R+numbers, 186 177 bytes
\(x,n=0)repeat{if({a=numbers::primeFactors(n<-n+1);b=unique(a)^table(a);d=(0*b+1)%o%b;sum(pmax(pmin(apply(d*upper.tri(d),1,max),apply(d*lower.tri(d),1,max))-b,0))}==x)return(n)}
Test sequence:
f<-\(x,n=0)repeat{if({a=numbers::primeFactors(n<-n+1);b=unique(a)^table(a);d=(0*b+1)%o%b;sum(pmax(pmin(apply(d*upper.tri(d),1,max),apply(d*lower.tri(d),1,max))-b,0))}==x)return(n)}
`names<-`(sapply(1:24,f),1:24)
#> 1 2 3 4 5 6 7 8 9 10 11 12 13 14 15
#> 60 120 440 168 264 840 2448 528 1904 624 1360 2295 816 1632 20128
#> 16 17 18 19 20 21 22 23 24
#> 1824 48300 3105 15392 2208 13024 2400 10656 4080
Ungolfed:
\ (x,n=0) {
repeat{
if (
{
# increment n in the arguments of `primeFactors`
a=numbers::primeFactors(n<-n+1)
# heights of bars
b=unique(a)^table(a)
# repeat b as length(b) rows to make a square matrix
d=(0*b+1)%o%b
# calculate amount of water per bar and sum
sum(pmax(
# the lesser height of the tallest bars on either side, minus the bar height
pmin(
# vector of tallest bars to the left for each position
apply(d*upper.tri(d),1,max),
# vector of tallest bars to the right for each position
apply(d*lower.tri(d),1,max)
)-b,
0
))
} == x )
{
return(n)
}
}
}
J, 39 bytes
(]+[~:1#.[:(-~>./\<.>./\.)__^/@q:])^:_~
( )^:_~ Starting with the input, call the inner function
until the output does not change.
__^/@q:] prime factorization as a list of prime powers.

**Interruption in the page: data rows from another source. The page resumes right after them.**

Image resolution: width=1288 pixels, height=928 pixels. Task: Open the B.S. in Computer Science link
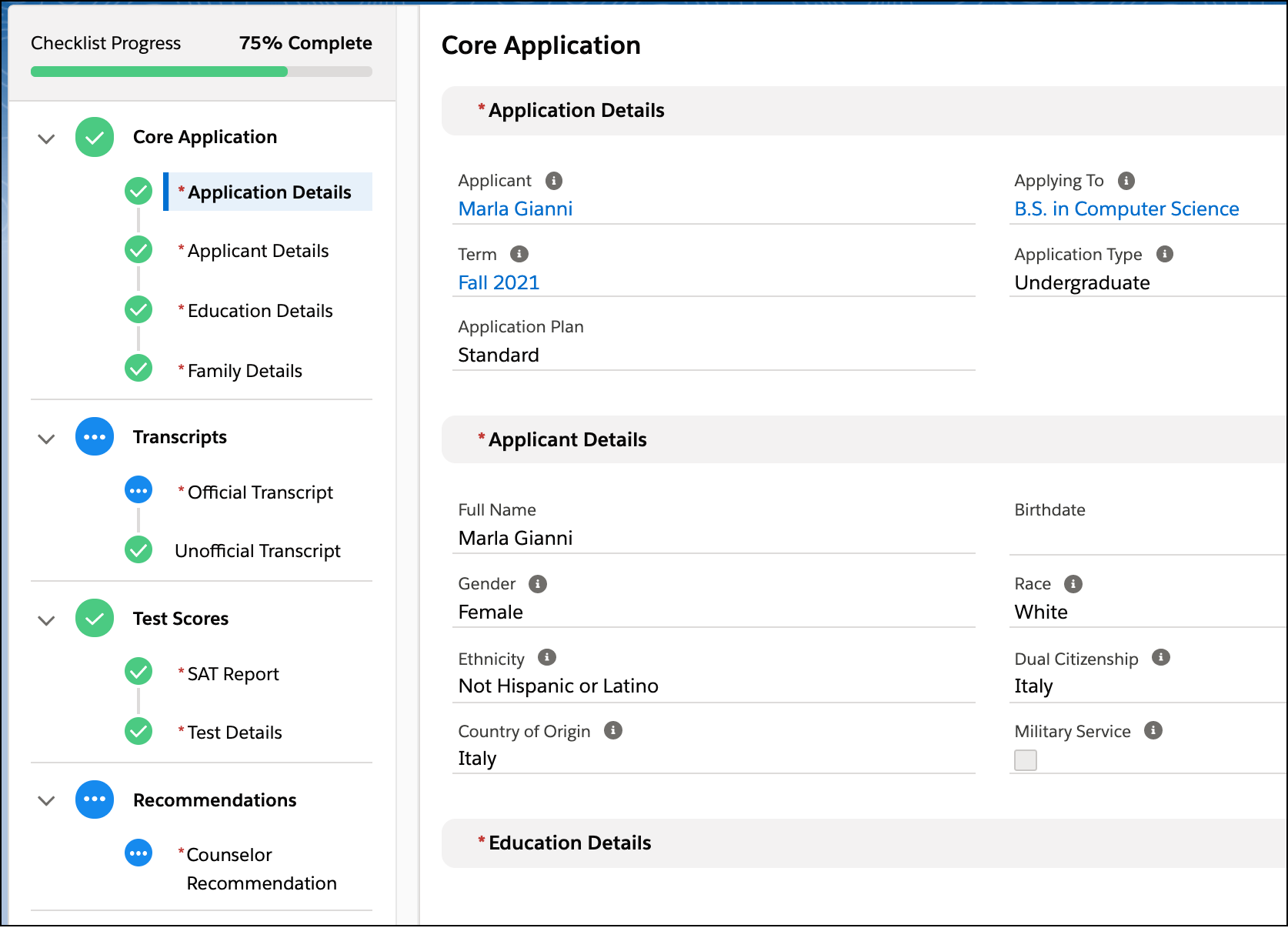pyautogui.click(x=1126, y=208)
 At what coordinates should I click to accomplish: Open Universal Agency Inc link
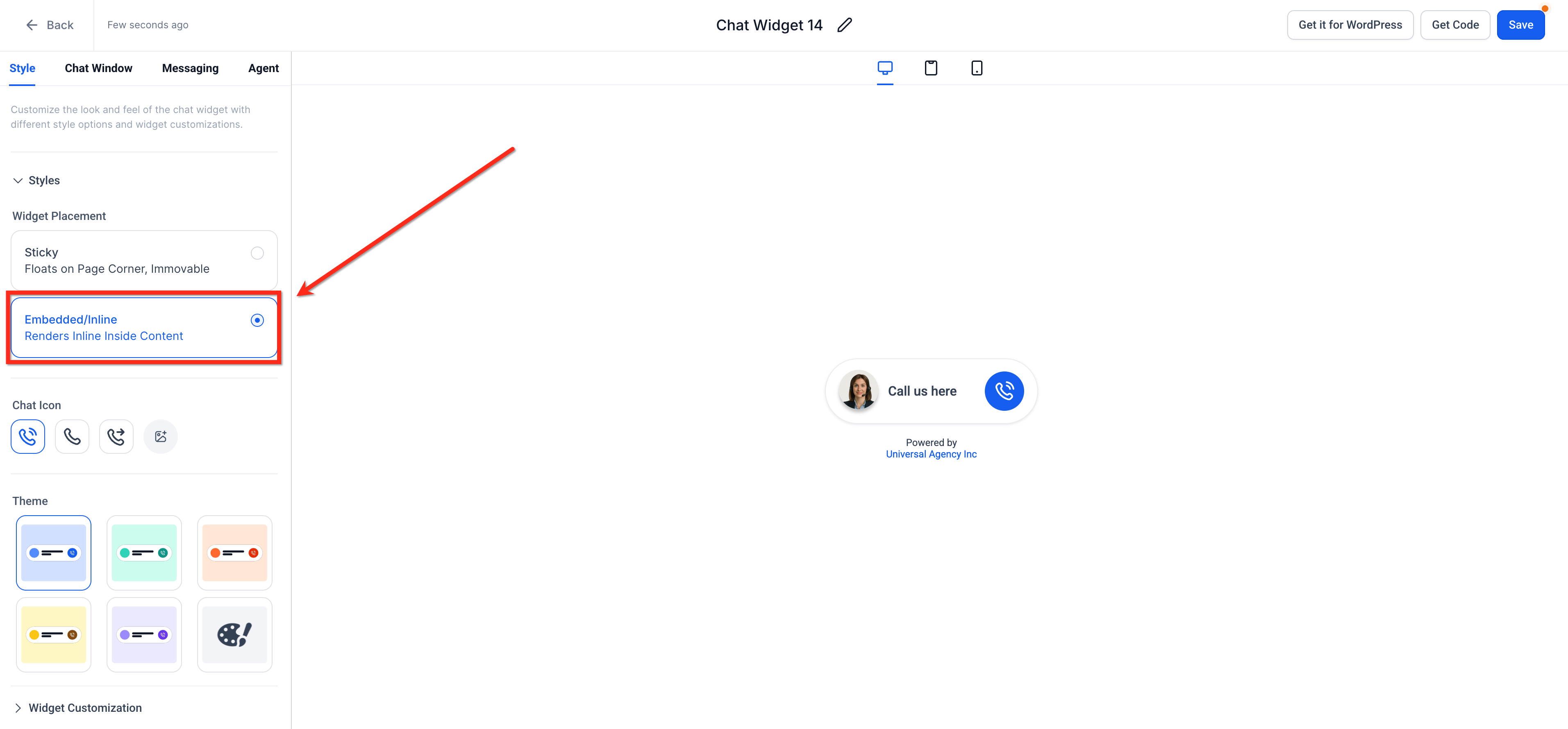click(931, 454)
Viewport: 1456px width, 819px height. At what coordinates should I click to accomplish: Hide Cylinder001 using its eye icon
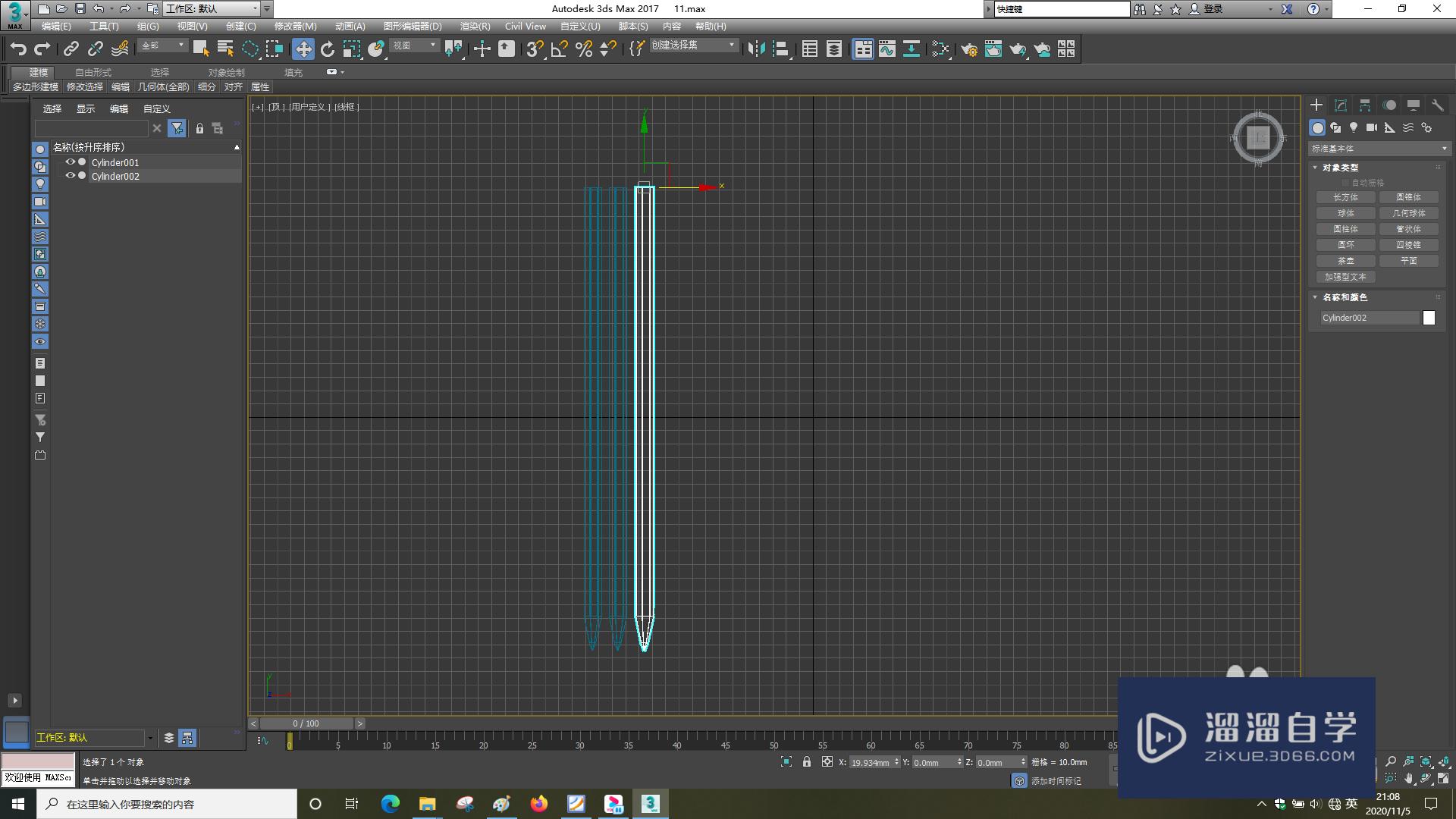tap(70, 162)
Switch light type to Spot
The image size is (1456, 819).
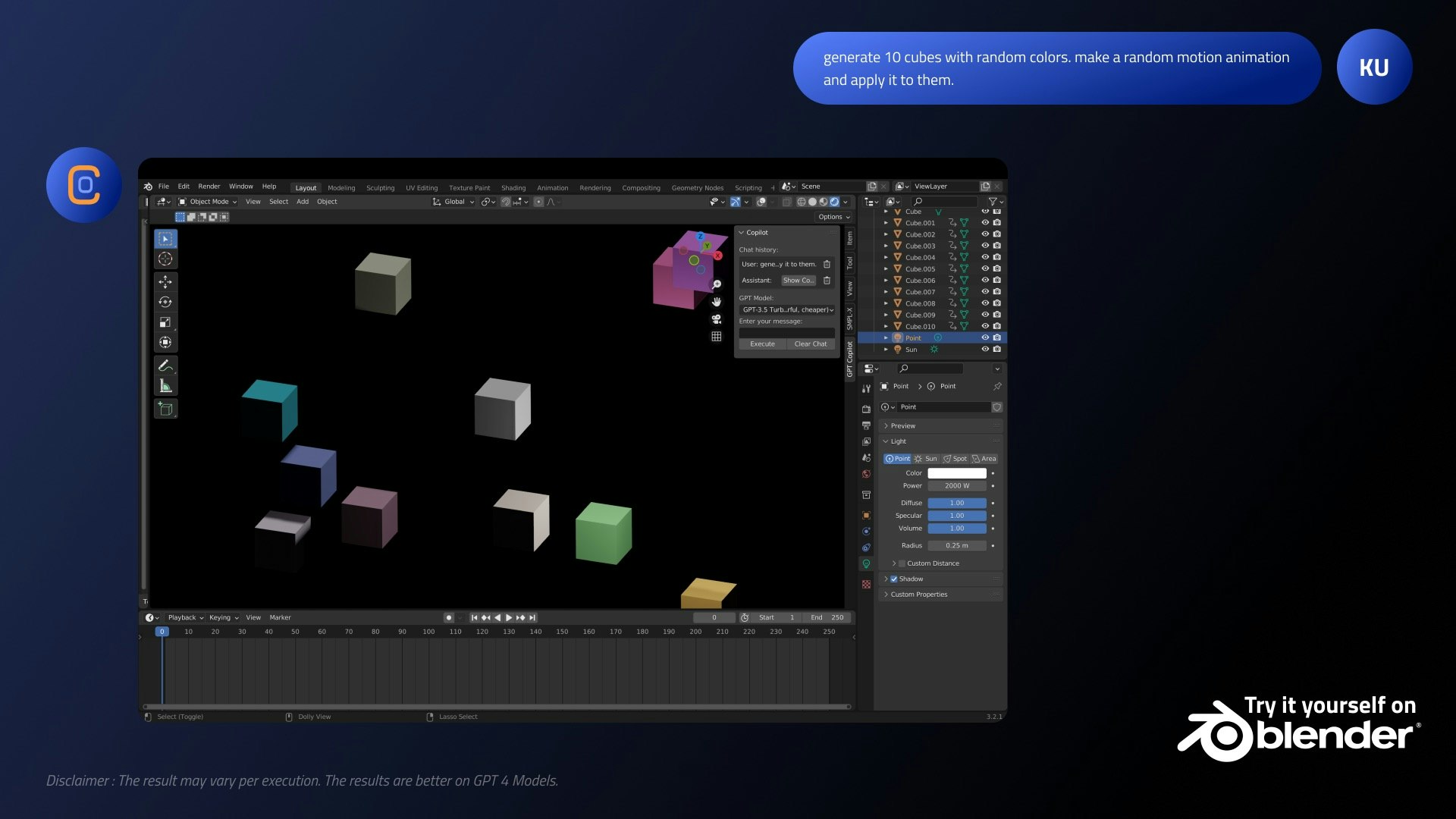(x=956, y=459)
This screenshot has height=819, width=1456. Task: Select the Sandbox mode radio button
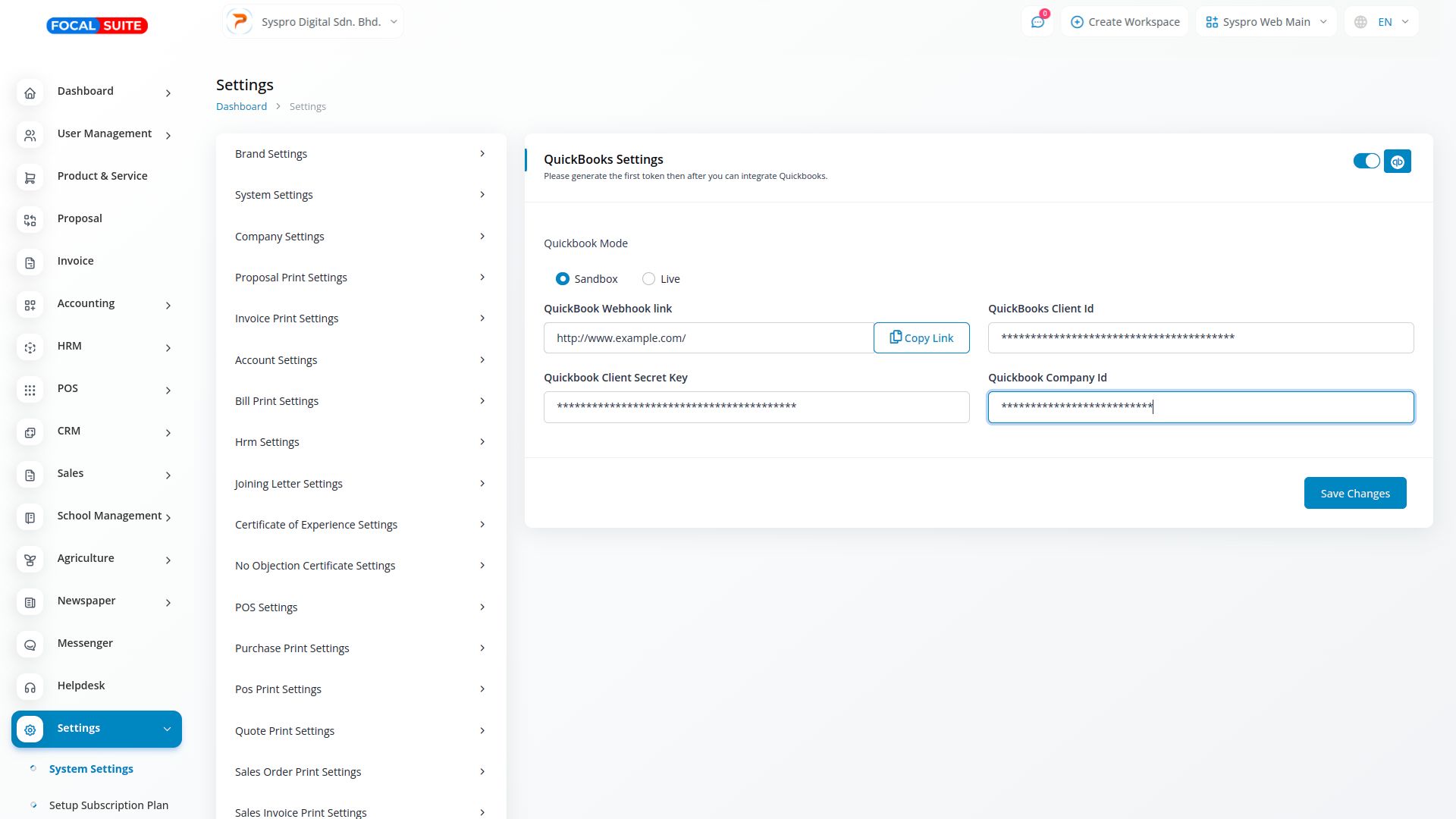click(x=562, y=279)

(-~>./\<.>./\.) water capacity of each column:
<. element-wise minimum of ...
>./\ cumulative maximum and ...
>./\. cumulative maximum from the back.
-~ subtract the column heights from this.
1#. sum to get total water capacity.
[~: is this not equal to the input?
]+ add to the current value.